**Directions for this task**.
Put every line of the rows below into a Markdown table with two columns, No. and Line, numbering each line and skipping blank ones. Leave the pictures out of the table.

**Material provided**.
<<<<

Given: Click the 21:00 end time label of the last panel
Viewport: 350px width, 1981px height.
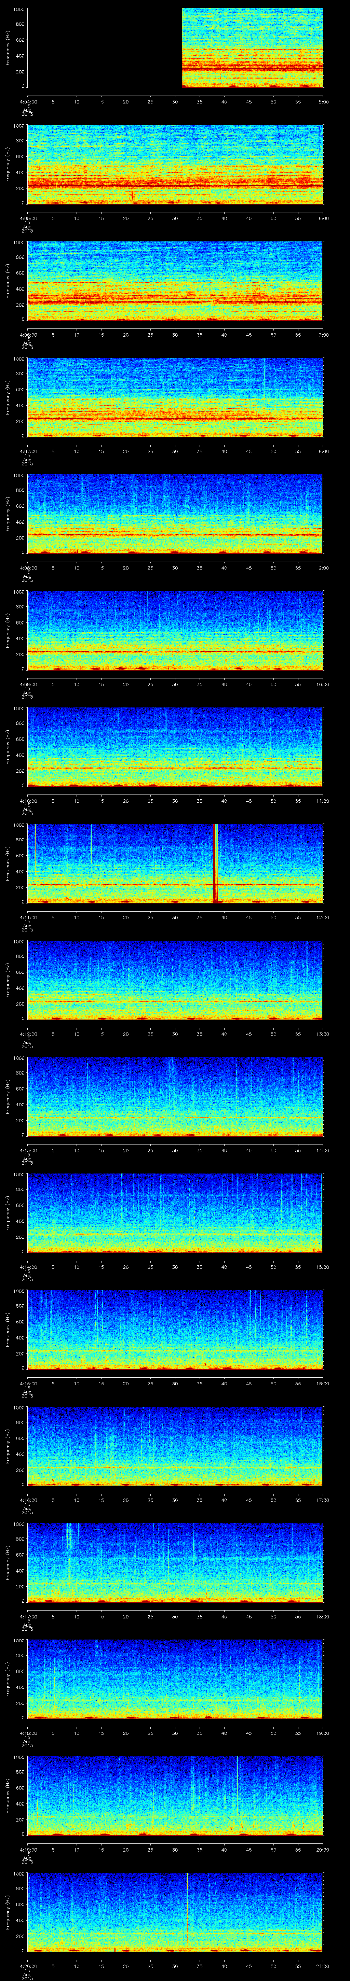Looking at the screenshot, I should point(322,1966).
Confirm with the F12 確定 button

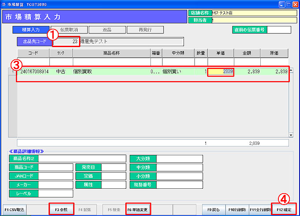click(x=284, y=209)
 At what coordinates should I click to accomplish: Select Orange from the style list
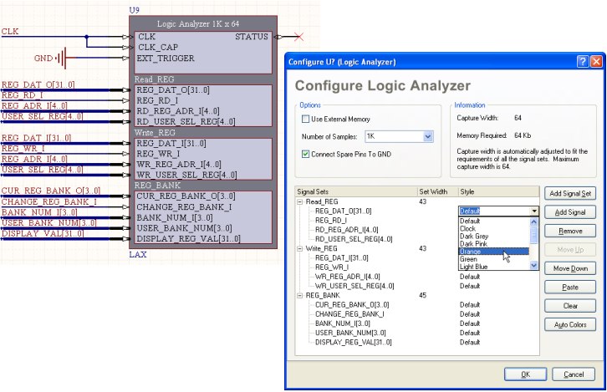click(471, 252)
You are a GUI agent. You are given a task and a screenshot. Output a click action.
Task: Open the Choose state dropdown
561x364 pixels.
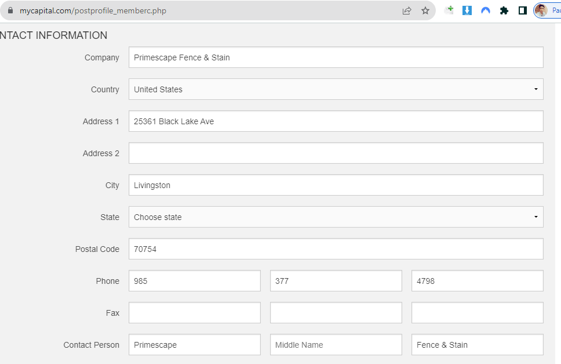tap(336, 217)
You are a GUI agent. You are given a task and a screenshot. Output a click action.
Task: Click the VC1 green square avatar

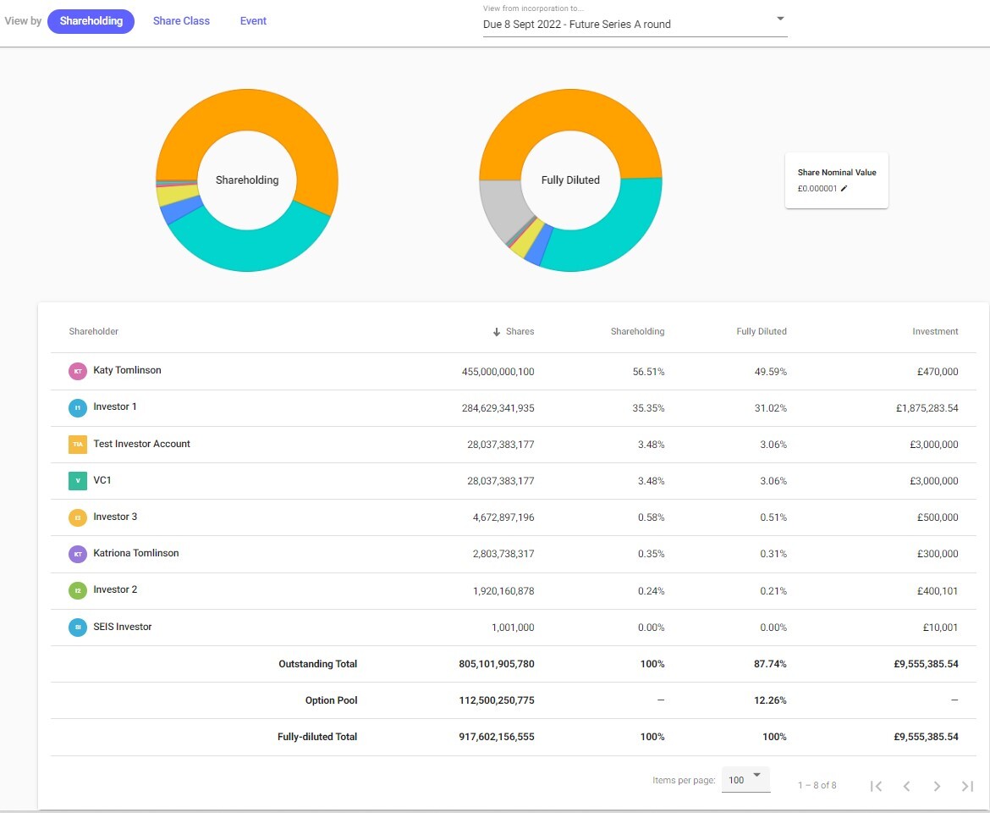(x=78, y=480)

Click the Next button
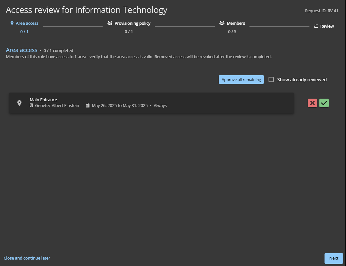tap(333, 258)
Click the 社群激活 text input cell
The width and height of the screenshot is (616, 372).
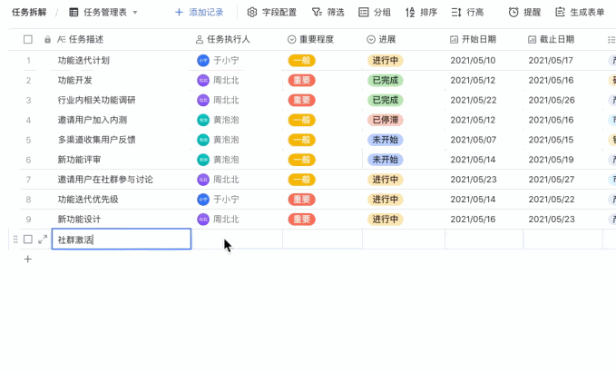coord(122,239)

>>>>

**Written reply**.
| No. | Line |
|---|---|
| 1 | Given: Click the 21:00 end time label of the last panel |
| 2 | Viewport: 350px width, 1981px height. |
| 3 | Looking at the screenshot, I should point(322,1966). |
| 4 | Confirm with the F12 確定 button |
| 5 | click(x=284, y=209) |
| 6 |  At what coordinates should I click to accomplish: Select Orange from the style list |
| 7 | click(471, 252) |
| 8 | You are a GUI agent. You are given a task and a screenshot. Output a click action. |
| 9 | Task: Open the Choose state dropdown |
| 10 | 561x364 pixels. |
| 11 | tap(336, 217) |
| 12 | You are a GUI agent. You are given a task and a screenshot. Output a click action. |
| 13 | Task: Click the VC1 green square avatar |
| 14 | (x=78, y=480) |
| 15 | Click the Next button |
| 16 | tap(333, 258) |
| 17 | Click the 社群激活 text input cell |
| 18 | The width and height of the screenshot is (616, 372). |
| 19 | coord(122,239) |